Le Tribunal administratif de Nantes constate qu'il n'y a pas lieu de statuer sur un recours en excès de pouvoir visant le refus d'un visa de long séjour. Le juge relève que l'autorité consulaire a délivré le visa sollicité après l'introduction de la requête, ce qui rend le litige sans objet. La décision s'appuie sur l'article R. 222-1 du code de justice administrative permettant de constater l'absence de lieu à statuer.
Texte intégral
Vu la procédure suivante :
Par une requête, enregistrée le 11 août 2024, M. B... A..., demande au tribunal :
1°) d’annuler la décision par laquelle la commission de recours contre les décisions de refus de visa d'entrée en France a rejeté le recours formé contre la décision du 24 janvier 2024 de l’autorité consulaire française à Port-au-Prince (Haïti) refusant de lui délivrer un visa de long séjour ;
2°) d’enjoindre au ministre de l’intérieur de délivrer le visa sollicité.
Par un mémoire en défense, enregistré le 3 décembre 2025, le ministre de l’intérieur conclut au non-lieu à statuer sur les conclusions de la requête.
Il fait valoir qu’il a donné instruction à l’autorité consulaire française de Port-au-Prince de délivrer le visa sollicité à M. A....
Vu les autres pièces du dossier.
Vu le code de justice administrative.
Considérant ce qui suit :
Aux termes de l’article R. 222-1 du code de justice administrative : « Les présidents de tribunal administratif (…), les premiers vice-présidents des tribunaux (…) et les présidents de formation de jugement des tribunaux (...) peuvent, par ordonnance : (…) 3 Constater qu’il n’y a pas lieu de statuer sur une requête (…) ».
Il ressort des pièces du dossier que postérieurement à l’introduction de la requête, l’autorité consulaire française à Port-au-Prince a délivré, le 4 février 2026, le visa sollicité à M. A.... Ainsi, la décision attaquée a implicitement mais nécessairement été retirée. Dans ces conditions, les conclusions de la requête sont devenues sans objet. Il n’y a pas lieu d’y statuer.
O R D O N N E :
Article 1er : Il n’y a pas lieu de statuer sur la requête de M. A....

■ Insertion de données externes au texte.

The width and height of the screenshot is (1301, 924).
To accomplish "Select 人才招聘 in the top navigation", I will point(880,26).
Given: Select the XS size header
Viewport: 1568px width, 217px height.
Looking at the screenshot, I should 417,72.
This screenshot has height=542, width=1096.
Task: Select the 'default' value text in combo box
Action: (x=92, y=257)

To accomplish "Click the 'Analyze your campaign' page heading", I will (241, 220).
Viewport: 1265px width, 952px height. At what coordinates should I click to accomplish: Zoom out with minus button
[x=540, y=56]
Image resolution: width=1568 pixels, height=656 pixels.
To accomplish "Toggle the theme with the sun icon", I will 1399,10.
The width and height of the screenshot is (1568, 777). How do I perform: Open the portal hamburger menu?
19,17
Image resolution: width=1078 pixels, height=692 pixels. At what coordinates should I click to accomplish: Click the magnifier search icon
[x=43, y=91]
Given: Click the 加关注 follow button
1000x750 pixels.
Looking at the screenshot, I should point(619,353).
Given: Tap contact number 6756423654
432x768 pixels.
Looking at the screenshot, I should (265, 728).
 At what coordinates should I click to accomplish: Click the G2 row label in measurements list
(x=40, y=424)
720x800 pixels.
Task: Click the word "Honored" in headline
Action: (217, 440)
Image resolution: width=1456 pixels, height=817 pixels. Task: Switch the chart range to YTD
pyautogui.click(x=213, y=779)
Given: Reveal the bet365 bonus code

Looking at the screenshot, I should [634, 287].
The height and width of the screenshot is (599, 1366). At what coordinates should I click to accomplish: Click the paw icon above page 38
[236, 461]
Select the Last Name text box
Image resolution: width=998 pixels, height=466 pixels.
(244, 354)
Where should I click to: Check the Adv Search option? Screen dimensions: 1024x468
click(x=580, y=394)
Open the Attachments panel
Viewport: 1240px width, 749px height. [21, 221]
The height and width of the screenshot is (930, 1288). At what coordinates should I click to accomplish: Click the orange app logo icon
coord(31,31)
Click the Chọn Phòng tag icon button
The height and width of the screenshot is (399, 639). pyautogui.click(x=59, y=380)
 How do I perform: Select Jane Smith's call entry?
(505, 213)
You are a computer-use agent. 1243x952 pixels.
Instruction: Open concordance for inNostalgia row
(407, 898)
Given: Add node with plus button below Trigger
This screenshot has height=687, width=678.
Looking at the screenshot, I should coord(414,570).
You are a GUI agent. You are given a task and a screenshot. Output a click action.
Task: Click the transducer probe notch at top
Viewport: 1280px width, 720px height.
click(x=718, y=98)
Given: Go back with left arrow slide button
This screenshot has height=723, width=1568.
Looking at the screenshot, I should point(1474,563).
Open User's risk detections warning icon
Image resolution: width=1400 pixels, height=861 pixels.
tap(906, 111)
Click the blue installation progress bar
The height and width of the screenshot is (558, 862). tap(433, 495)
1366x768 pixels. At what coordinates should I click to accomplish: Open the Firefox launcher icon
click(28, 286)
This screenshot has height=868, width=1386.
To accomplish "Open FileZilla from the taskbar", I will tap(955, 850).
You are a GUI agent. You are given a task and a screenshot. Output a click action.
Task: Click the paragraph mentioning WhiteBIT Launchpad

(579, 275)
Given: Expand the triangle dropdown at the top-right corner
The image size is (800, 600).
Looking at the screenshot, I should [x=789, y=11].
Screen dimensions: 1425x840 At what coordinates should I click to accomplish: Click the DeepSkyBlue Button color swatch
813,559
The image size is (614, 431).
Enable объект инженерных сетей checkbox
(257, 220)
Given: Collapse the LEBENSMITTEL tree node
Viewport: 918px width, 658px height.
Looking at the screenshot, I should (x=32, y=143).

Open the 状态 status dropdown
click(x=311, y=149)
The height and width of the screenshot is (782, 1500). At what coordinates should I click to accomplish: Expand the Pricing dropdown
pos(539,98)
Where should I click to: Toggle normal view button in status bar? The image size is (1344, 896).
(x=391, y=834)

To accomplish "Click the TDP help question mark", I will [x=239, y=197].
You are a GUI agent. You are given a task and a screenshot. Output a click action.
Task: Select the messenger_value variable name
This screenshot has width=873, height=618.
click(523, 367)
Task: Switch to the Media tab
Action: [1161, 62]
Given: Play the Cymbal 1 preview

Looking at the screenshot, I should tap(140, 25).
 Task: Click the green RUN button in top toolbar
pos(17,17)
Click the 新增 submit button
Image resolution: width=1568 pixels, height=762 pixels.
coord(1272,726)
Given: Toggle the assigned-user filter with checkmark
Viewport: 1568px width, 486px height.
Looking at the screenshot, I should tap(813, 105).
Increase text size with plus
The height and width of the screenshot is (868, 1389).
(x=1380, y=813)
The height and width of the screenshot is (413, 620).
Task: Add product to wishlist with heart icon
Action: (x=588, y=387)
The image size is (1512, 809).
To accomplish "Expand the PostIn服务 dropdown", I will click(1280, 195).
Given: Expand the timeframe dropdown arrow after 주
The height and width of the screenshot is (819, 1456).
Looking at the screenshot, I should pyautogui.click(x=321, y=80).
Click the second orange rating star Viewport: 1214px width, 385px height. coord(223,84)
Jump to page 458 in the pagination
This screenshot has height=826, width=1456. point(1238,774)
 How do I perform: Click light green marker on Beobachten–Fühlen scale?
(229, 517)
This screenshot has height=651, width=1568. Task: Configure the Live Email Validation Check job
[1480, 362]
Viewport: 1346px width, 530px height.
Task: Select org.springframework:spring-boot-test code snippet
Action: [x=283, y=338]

Article 2 : La présente ordonnance sera notifiée à M. B... A... et au ministre de l’intérieur.
Fait à Nantes, le 5 mars 2026.
Le président,
E. Berthon
La République mande et ordonne au ministre de l’intérieur en ce qui le concerne ou à tous commissaires de justice à ce requis en ce qui concerne les voies de droit commun contre les parties privées, de pourvoir à l’exécution de la présente décision.